WORK INSTRUCTIONS: Please rewrite the items starting at the line containing "I will point(650,418)." and ending at the line containing "pyautogui.click(x=285, y=253)", with "bookmark" changed to "favorite" and nothing else altered.

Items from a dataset
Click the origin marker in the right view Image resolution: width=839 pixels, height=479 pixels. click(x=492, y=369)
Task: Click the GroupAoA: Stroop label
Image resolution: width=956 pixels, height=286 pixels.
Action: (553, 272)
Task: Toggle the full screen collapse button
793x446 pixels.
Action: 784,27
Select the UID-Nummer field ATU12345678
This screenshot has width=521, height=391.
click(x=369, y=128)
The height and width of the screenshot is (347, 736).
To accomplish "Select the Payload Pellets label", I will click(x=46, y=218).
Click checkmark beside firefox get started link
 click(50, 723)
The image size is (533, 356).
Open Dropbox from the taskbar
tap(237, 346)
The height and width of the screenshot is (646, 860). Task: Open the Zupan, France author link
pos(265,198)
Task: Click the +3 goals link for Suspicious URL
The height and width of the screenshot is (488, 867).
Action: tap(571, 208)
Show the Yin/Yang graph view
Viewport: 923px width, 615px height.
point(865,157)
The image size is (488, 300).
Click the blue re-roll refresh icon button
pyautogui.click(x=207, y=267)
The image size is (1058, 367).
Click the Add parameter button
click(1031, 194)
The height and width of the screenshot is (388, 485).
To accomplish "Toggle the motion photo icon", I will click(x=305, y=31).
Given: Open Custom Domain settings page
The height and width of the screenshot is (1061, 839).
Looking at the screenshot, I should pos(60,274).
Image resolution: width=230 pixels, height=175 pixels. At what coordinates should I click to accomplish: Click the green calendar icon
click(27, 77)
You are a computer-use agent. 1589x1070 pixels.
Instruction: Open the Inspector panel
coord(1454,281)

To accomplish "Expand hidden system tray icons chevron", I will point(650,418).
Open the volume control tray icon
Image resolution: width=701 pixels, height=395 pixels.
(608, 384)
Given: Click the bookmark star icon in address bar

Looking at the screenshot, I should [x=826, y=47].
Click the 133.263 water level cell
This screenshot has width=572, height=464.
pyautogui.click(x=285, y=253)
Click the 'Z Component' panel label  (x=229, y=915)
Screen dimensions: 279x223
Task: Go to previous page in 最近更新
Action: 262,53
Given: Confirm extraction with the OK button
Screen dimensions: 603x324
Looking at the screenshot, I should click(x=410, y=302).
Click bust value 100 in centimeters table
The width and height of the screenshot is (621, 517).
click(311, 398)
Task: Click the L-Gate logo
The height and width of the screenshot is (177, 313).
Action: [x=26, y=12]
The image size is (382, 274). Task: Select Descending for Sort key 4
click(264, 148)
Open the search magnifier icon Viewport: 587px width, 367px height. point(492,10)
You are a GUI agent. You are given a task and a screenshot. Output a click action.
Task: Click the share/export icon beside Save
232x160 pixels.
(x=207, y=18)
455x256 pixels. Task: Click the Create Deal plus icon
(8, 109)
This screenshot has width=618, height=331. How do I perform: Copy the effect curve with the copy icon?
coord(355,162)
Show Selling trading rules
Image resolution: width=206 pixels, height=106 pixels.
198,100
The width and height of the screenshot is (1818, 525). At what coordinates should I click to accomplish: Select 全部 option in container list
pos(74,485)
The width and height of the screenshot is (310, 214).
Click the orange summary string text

THE SOLUTION:
To accomplish "Expand hidden system tray icons chevron", I will point(650,418).
Open the volume control tray icon
Image resolution: width=701 pixels, height=395 pixels.
(608, 384)
Given: Click the favorite star icon in address bar

Looking at the screenshot, I should [x=826, y=47].
Click the 133.263 water level cell
This screenshot has width=572, height=464.
pyautogui.click(x=285, y=253)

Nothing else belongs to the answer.